Required work:
#1 Revise the 2010 album countdown, starting with "Few artists’ legacies" and going on through "to his level.", swapping "inconsistent" for "uneven".
#2 Write what comes next in the 2010 album countdown, picking up after its last sentence.

Passage shown:
____
40 best: albums of 2010


From Tuesday November 30 to Friday December 3, we’ll be counting down our 40 favourite albums released this year.

We’ll be listing them in groups of ten, so today it’s entries 40 to 31, on Wednesday it’s 30-21, Thursday 20-11, and finally 10-1 on Friday.

Next week, we’ll be ranking our 100 favourite tracks of the year, and we’ll end the year on a list of our favourite reissues. If you’re still yet to read our rundowns of the best record labels, breakthrough artists and soundtracks of the year, then they’re collected in the bottom left of the FACT homepage, along with the rest of our end of 2010 features so far.


40: ARIEL PINK’S HAUNTED GRAFFITI
BEFORE TODAY
(4AD)


‘Round and Round’

Few artists’ legacies loomed larger over 2010 than Ariel Pink’s. A huge inspiration on the hypnagogic pop/chillwave wave of US indie artists, this year Pink, along with his band Haunted Graffiti, signed to 4AD, recording their first ever album with a proper studio set-up. The results were inconsistent, but as ever, when Ariel gets it right there are few pop songwriters close to his level.


39: MOUNT KIMBIE
CROOKS & LOVERS
(HOTFLUSH)


‘Mayor’

Mount Kimbie’s relationship to dubstep was, from the off, a tangential one; their music, though often attuned to the needs of the dancefloor, rarely prioritises them. The duo’s considered, painterly approach to music was always going to suit the wide canvas of the album format, but on Crooks & Lovers we would have liked to have seen fewer wispy watercolours and more of the lively oils that characterised their unassailable debut EP, Maybes. Still, when it’s good, this record is very good: a kind of garage-swung, R&B-sugared update of early noughties Kompakt.
____
Pointing records for text and elements
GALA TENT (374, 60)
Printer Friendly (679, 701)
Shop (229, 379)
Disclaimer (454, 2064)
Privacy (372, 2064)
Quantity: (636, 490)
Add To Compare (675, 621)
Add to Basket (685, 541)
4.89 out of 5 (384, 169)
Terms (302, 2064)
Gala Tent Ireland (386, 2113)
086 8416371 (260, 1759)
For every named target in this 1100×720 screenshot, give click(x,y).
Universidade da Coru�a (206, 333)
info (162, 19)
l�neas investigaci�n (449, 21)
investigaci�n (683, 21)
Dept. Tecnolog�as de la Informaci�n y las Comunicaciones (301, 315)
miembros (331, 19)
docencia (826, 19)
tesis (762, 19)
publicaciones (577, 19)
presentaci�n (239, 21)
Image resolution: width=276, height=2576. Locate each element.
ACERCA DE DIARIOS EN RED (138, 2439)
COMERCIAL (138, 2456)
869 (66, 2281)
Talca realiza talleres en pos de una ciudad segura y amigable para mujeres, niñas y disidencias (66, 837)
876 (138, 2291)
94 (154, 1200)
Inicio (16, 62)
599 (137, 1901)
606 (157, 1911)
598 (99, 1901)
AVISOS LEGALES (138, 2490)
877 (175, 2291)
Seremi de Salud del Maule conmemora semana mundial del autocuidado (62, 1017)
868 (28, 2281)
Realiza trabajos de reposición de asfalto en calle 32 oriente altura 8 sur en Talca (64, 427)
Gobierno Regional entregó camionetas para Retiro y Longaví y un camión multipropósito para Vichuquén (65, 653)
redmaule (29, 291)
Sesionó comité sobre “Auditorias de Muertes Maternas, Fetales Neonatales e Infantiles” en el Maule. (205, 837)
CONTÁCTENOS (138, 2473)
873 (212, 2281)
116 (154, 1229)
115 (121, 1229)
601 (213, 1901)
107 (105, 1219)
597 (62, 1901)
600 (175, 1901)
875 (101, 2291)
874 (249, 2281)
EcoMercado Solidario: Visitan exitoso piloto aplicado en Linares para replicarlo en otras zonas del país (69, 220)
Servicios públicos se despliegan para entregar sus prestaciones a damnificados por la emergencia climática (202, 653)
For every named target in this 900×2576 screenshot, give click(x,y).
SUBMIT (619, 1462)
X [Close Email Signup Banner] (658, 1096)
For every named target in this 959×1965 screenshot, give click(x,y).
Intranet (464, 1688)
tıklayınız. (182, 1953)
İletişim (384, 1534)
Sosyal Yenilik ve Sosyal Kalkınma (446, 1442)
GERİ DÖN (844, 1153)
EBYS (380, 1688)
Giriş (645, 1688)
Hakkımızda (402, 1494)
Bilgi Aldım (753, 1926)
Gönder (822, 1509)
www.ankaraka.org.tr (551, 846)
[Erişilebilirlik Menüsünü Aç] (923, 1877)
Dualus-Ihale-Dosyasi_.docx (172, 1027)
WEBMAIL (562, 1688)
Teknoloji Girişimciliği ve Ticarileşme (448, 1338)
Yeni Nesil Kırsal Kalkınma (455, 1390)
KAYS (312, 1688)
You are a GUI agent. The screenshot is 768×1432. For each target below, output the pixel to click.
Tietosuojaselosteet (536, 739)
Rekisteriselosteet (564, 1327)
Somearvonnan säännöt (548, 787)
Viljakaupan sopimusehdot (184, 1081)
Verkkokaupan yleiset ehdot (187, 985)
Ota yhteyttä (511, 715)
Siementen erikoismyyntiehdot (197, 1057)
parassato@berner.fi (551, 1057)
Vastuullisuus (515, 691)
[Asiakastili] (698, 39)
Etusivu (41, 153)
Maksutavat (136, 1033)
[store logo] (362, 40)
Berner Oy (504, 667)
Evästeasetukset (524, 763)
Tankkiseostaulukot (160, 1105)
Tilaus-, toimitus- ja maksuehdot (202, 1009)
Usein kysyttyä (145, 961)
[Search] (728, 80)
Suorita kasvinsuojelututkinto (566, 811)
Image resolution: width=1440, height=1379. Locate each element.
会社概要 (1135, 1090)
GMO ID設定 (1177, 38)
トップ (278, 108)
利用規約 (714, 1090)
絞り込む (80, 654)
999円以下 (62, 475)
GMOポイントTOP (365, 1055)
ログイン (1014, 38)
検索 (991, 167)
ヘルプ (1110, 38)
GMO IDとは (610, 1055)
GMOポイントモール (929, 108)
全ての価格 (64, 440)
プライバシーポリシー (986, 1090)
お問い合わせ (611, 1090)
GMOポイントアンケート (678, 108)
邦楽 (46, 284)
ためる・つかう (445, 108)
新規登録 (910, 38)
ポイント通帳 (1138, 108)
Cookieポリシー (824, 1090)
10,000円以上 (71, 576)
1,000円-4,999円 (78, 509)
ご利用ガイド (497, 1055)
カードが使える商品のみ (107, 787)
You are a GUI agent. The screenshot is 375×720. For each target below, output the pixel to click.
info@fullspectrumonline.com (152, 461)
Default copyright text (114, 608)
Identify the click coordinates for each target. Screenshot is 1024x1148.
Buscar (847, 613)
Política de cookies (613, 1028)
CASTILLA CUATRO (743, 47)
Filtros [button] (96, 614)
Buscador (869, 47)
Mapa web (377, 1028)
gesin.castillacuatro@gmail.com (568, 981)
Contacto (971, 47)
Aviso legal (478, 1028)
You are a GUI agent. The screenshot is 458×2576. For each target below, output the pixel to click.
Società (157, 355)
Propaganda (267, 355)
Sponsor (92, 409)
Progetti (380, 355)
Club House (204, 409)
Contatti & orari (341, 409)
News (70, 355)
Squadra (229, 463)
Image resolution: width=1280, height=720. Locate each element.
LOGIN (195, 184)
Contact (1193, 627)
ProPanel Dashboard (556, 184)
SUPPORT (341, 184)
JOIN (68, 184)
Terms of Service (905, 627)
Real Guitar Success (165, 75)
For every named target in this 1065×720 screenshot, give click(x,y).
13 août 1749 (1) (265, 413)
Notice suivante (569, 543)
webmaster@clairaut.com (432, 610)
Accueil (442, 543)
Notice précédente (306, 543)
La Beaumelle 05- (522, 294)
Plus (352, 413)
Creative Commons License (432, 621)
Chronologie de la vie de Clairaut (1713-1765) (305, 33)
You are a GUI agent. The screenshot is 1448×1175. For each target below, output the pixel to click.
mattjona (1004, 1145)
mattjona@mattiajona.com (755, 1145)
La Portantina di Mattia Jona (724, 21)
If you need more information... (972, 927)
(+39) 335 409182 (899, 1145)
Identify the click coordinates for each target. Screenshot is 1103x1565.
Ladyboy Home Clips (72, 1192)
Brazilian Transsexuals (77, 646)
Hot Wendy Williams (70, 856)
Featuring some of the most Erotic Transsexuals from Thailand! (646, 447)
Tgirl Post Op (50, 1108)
____
Set of answers:
#1
Few artists’ legacies loomed larger over 2010 than Ariel Pink’s. A huge inspiration on the hypnagogic pop/chillwave wave of US indie artists, this year Pink, along with his band Haunted Graffiti, signed to 4AD, recording their first ever album with a proper studio set-up. The results were uneven, but as ever, when Ariel gets it right there are few pop songwriters close to his level.

#2
38: DYLAN ETTINGER
NEW AGE OUTLAWS: THE DIRECTOR’S CUT

(NOT NOT FUN)


‘Shandor’s Dream’

The American underground spewed out an unbelievably high volume of lo-fi synthesizer records this year, most of them the worst kind of charlatan dross – especially when compared to Dylan Ettinger’s elegantly wrought New Age Outlaws. Originally released on cassette last year, this year’s “Director’s Cut” on vinyl and digital saw its maker return to his master tapes, adding new parts and altering the final track sequence. What makes Ettinger’s spaced-out analogue friezes so compelling is their jazz inflections, with Hassell-esque horns and sitar-like sounds adrift amid oscillating synth sequences in the tradition of Vangelis, Tangerine Dream et al. Hallucinatory and emotionally affecting, we won’t be surprised if the appeal of this LP outlasts that of more widely acclaimed offerings from Emeralds and Oneohtrix Point Never.


37: DJ RASHAD
JUST A TASTE VOL. 1
(GHETTOPHILES)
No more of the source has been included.